The wells are completed with 9 5/8” casing or 7” liner across the productive interval. Many of the wells are perforated in multiple sands but a downhole completion comprising downhole packers and sliding sleeves is often used to select the interval for production. Production tubing is normally 4.5” 12.7 lb/ft although there are some lower rate wells completed with 3.5” 9.2 lb/ft.

Well flowrates vary from 1000 BFPD to 16000BFPD. The pumps carried as standard inventory to meet this flowrate range are DN 1100, DN1750, G2700, GN3200, GN5200, GN5600, GN7000, SN2600, SN8500, JN10000 and JN16000. Seal units are

tandem units featuring a combination of labyrinth and bag modules. The motors are typically 562 dominator and range from 180 to 900 HP. The power cable is flat lead braided galvanized #1 5kV cable is used, often with a 3/8” capillary tube included for downhole chemical injection. Almost all of the ESP systems have a downhole sensor (measuring intake pressure) and a bypass (y-tool) system to allow access to change the producing interval or perform logs across the productive zone.

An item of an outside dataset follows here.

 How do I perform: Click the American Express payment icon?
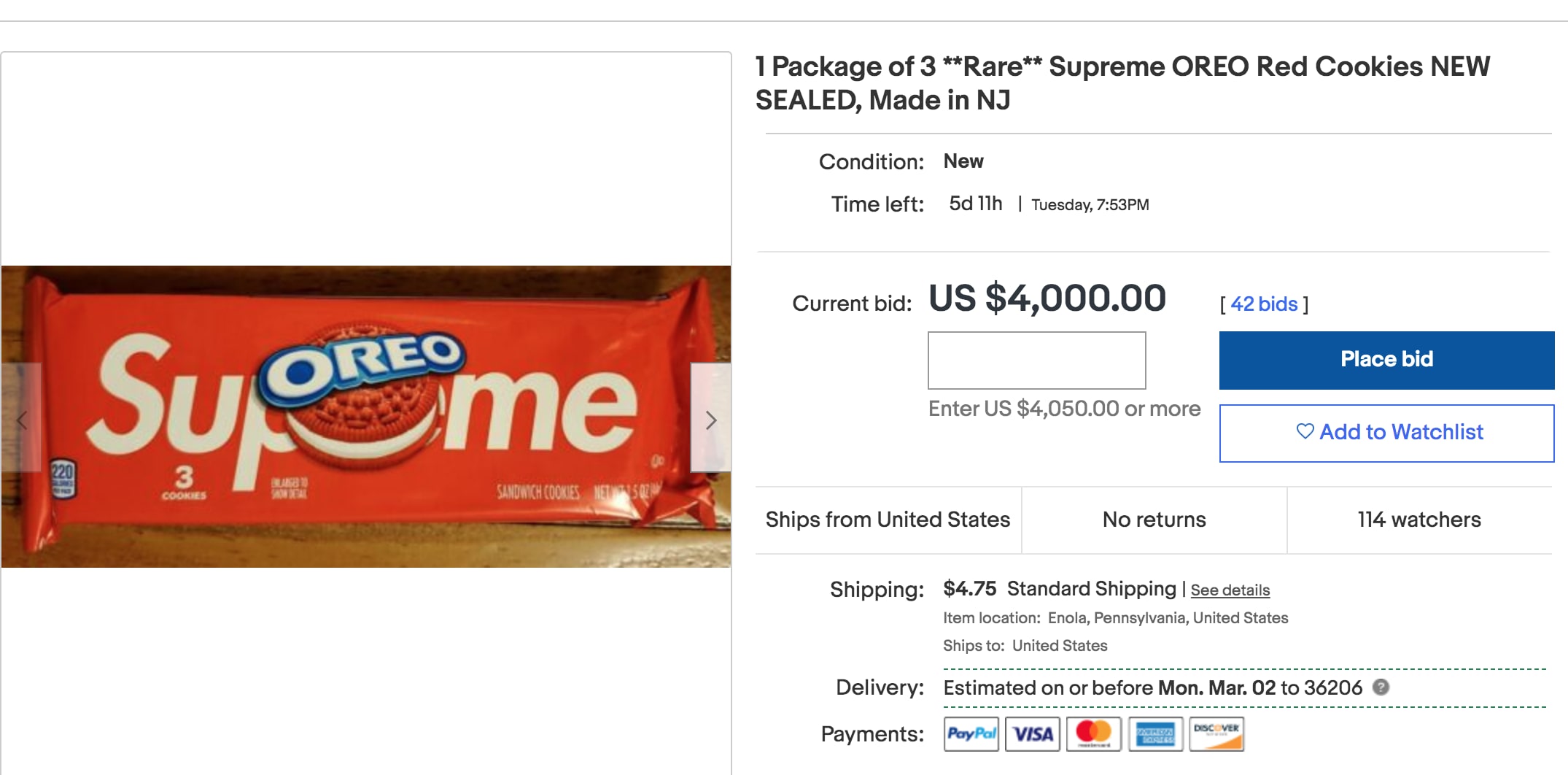[1154, 733]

Automation Process. As part of a global automation process the Case Services system (csLIFT) for data acquisition and automation was installed in OEPC in early 2004. The system installed for OEPC has the following capabilities:

- acquire individual well and ESP operating parameters and store them in a database;

- view operating data in tabular or graphical format;

- configure alarms and trips such that when an operating parameter goes above or

below a set value an alarm can be activated or the equipment shut down;

- well test database for each well;

- production and downtime reporting;

- analysis of ESP and well performance (Subs Analysis).

After installation of the automation system the ESPs and wells were operated as they were prior to installation of csLIFT. ESPs continued to be run with local control at the VSD and protection being set based on traditional underload (85% stable current) and overload (120% stable current) settings.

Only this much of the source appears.